• What the exercise asks:
Format the stretch of items from the line containing "1058x1113 pixels. Task: Open" through the line containing "Action: pyautogui.click(x=225, y=48)" as a Markdown table with the columns No. and Line. Number each line, and leave out any blank lines.
==== Records for this task ====
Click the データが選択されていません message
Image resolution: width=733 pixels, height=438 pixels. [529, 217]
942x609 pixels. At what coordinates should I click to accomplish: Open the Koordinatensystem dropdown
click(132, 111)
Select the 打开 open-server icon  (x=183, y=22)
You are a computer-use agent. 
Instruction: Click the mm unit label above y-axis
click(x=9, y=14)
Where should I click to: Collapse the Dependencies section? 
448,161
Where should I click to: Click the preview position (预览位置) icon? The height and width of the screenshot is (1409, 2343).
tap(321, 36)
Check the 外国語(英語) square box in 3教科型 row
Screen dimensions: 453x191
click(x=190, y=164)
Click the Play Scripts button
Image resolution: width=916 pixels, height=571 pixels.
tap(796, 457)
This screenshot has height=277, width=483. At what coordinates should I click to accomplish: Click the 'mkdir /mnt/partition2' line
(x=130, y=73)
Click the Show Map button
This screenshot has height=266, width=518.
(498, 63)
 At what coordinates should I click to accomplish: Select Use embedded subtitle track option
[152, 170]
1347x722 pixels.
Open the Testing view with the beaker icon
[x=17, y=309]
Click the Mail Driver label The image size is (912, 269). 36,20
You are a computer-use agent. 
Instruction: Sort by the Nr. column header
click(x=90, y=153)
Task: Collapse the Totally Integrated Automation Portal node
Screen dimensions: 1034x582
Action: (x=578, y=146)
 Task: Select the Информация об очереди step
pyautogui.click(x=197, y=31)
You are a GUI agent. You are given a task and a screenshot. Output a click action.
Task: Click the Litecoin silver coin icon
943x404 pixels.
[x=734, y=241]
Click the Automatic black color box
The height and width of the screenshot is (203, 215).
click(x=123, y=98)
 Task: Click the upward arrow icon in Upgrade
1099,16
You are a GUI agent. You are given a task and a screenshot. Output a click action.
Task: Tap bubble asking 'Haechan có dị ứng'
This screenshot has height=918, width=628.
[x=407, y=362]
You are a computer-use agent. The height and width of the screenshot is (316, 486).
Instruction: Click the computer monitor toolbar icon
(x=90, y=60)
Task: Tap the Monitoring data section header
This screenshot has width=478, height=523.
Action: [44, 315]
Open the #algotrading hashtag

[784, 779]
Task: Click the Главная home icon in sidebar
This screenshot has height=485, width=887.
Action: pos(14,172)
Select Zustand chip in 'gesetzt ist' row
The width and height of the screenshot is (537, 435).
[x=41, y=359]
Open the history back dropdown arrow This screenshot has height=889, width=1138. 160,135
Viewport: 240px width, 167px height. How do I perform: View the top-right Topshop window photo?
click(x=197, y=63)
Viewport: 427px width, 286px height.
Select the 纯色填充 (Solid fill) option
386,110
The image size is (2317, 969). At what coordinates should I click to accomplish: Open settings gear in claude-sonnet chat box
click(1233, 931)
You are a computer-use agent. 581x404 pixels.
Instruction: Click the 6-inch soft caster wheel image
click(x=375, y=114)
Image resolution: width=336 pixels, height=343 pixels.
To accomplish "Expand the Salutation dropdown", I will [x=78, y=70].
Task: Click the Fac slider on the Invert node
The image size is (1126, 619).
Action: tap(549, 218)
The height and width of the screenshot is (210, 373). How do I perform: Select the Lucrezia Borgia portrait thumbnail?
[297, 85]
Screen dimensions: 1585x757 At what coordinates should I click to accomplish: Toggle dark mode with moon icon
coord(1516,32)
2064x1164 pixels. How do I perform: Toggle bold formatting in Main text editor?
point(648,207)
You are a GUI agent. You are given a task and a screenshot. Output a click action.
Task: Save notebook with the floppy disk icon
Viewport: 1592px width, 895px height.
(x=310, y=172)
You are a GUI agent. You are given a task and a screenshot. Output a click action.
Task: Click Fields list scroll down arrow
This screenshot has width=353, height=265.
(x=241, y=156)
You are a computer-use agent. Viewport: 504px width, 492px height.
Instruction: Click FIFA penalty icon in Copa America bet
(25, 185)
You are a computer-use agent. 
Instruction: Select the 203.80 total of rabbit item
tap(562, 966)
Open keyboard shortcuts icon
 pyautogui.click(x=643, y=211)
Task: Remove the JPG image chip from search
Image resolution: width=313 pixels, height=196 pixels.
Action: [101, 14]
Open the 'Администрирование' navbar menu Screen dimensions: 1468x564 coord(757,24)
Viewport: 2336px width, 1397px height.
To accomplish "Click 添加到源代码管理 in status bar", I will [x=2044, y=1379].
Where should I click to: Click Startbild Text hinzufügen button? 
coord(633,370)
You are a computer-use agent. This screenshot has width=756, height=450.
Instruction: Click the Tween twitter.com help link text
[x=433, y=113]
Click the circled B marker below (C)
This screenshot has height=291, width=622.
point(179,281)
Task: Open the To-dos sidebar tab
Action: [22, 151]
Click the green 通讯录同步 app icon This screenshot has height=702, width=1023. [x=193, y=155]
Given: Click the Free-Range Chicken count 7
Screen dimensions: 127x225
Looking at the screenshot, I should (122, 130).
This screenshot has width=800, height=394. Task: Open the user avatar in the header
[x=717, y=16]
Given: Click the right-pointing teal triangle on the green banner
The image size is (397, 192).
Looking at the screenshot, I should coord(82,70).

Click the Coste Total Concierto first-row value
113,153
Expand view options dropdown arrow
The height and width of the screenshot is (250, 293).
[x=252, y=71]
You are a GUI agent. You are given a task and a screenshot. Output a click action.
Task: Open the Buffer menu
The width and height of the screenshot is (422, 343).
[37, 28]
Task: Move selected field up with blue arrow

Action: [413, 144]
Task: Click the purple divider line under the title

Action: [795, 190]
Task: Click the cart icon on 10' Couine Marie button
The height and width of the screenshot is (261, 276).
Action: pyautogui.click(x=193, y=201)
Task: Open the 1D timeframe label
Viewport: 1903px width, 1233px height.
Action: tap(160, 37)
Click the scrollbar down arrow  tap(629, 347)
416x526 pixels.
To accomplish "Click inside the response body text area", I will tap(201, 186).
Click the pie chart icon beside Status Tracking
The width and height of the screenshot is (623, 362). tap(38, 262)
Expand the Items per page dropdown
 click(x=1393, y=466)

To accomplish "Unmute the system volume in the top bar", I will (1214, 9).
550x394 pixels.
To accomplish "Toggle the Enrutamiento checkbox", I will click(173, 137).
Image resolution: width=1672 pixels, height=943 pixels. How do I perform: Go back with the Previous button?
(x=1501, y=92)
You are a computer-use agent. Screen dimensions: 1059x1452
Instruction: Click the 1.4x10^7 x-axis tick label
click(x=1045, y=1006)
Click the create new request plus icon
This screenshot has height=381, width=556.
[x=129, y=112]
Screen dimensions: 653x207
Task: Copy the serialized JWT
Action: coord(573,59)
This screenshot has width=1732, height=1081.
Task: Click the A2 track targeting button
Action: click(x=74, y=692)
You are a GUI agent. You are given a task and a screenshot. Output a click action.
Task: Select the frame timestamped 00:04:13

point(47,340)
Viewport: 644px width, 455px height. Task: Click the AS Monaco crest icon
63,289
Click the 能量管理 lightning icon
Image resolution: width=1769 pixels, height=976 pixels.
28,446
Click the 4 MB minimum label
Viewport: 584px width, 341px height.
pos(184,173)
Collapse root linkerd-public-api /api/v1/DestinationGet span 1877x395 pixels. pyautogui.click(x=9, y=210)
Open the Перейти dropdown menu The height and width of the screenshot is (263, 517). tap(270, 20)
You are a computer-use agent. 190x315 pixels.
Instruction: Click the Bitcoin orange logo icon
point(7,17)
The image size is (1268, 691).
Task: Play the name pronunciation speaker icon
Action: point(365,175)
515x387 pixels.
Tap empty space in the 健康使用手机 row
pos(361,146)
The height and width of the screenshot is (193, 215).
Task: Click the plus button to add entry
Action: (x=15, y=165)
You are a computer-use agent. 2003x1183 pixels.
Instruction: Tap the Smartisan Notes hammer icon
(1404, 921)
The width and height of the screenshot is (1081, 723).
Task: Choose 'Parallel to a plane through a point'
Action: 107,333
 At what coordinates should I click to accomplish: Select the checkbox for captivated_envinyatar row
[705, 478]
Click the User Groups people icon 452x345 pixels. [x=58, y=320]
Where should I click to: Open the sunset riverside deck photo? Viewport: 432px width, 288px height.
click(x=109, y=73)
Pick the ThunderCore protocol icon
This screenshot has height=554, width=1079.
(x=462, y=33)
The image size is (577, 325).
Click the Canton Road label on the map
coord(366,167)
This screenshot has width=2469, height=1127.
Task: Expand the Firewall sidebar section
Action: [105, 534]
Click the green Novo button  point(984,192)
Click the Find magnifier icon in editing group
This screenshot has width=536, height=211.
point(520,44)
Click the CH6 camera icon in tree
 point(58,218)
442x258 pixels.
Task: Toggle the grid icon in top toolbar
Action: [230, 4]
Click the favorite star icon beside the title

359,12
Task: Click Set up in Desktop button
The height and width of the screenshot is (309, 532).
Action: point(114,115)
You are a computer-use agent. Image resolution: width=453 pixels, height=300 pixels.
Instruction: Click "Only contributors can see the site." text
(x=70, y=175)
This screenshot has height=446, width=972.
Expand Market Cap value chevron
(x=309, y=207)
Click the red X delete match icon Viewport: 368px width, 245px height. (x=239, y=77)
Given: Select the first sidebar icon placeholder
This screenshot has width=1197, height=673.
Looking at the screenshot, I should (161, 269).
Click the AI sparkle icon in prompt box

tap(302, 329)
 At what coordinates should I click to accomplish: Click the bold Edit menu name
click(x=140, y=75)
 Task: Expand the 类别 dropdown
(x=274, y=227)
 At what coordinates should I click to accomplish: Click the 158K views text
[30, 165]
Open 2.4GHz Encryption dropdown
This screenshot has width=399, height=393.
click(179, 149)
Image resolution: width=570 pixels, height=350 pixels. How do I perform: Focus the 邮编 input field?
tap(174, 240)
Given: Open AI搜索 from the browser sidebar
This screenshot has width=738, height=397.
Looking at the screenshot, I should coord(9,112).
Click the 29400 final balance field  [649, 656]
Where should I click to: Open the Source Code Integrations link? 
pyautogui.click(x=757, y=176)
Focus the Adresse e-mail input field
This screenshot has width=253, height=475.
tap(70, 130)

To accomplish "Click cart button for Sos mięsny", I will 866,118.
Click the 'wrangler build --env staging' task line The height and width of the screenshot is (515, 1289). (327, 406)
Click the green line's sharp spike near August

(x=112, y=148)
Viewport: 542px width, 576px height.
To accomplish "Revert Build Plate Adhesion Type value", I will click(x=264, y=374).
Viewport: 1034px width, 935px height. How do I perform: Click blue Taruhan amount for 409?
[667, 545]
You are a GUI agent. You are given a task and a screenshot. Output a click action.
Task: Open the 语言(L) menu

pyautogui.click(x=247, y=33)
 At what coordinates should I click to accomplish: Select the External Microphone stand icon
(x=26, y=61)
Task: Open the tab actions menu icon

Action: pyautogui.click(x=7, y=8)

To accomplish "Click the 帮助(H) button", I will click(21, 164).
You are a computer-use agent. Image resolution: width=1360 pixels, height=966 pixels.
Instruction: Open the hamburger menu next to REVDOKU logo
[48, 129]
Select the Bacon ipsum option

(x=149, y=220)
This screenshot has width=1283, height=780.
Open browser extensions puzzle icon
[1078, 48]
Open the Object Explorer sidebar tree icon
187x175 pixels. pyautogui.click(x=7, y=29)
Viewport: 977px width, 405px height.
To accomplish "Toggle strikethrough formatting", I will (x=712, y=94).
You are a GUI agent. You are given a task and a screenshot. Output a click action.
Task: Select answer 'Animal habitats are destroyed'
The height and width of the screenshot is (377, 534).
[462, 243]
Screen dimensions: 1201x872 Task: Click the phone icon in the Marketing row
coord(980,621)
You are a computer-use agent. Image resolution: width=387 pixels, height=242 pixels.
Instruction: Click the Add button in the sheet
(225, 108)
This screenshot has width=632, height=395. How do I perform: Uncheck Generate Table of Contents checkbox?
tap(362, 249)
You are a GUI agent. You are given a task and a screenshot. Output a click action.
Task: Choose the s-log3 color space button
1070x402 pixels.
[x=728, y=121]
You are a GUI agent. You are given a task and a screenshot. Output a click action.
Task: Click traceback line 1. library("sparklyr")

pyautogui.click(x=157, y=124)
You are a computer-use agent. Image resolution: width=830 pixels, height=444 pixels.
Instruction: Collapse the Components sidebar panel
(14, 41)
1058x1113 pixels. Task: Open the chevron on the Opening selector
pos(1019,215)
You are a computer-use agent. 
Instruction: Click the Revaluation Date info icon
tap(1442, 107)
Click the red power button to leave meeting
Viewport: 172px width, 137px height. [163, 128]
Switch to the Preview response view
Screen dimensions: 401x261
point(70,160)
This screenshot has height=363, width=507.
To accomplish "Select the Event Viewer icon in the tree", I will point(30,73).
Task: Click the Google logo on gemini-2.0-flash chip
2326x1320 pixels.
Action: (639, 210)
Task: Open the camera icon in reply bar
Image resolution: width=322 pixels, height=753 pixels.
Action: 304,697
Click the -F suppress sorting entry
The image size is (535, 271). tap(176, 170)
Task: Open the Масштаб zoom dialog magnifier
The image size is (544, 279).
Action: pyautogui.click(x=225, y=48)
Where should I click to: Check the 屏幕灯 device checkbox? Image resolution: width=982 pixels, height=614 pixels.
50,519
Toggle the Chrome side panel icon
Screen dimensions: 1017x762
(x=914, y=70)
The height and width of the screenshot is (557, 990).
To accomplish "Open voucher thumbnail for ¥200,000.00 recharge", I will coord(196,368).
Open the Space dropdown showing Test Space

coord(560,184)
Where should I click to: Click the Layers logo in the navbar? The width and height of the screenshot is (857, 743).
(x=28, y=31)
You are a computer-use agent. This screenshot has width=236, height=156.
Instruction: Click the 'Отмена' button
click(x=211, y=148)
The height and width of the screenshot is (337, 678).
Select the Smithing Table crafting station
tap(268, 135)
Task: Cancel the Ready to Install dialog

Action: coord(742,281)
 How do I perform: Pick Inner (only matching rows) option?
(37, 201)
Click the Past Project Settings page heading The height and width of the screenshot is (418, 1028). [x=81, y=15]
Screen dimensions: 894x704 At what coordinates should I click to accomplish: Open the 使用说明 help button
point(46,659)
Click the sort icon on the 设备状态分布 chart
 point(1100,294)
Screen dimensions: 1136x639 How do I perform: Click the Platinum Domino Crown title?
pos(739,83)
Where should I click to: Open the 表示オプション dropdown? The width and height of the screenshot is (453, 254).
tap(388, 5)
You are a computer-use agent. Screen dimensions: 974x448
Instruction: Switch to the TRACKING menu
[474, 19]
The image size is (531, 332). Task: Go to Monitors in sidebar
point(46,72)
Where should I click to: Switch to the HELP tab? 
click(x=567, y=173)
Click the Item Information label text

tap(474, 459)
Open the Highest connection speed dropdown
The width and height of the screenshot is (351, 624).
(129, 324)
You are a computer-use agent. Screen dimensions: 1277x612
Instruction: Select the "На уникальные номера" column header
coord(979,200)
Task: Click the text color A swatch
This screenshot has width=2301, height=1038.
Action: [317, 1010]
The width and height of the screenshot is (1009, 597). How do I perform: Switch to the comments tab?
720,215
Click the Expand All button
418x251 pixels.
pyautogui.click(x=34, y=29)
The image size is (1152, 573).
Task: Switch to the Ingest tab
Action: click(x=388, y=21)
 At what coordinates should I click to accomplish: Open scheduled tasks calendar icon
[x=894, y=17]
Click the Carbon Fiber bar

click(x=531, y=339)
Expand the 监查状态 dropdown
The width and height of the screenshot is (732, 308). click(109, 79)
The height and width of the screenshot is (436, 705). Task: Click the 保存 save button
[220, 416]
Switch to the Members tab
====
• Problem solution:
| No. | Line |
|---|---|
| 1 | 1058x1113 pixels. Task: Open the chevron on the Opening selector |
| 2 | pos(1019,215) |
| 3 | You are a computer-use agent.  |
| 4 | Instruction: Click the Revaluation Date info icon |
| 5 | tap(1442, 107) |
| 6 | Click the red power button to leave meeting |
| 7 | Viewport: 172px width, 137px height. [163, 128] |
| 8 | Switch to the Preview response view |
| 9 | Screen dimensions: 401x261 |
| 10 | point(70,160) |
| 11 | This screenshot has height=363, width=507. |
| 12 | To accomplish "Select the Event Viewer icon in the tree", I will point(30,73). |
| 13 | Task: Click the Google logo on gemini-2.0-flash chip |
| 14 | 2326x1320 pixels. |
| 15 | Action: (639, 210) |
| 16 | Task: Open the camera icon in reply bar |
| 17 | Image resolution: width=322 pixels, height=753 pixels. |
| 18 | Action: 304,697 |
| 19 | Click the -F suppress sorting entry |
| 20 | The image size is (535, 271). tap(176, 170) |
| 21 | Task: Open the Масштаб zoom dialog magnifier |
| 22 | The image size is (544, 279). |
| 23 | Action: pyautogui.click(x=225, y=48) |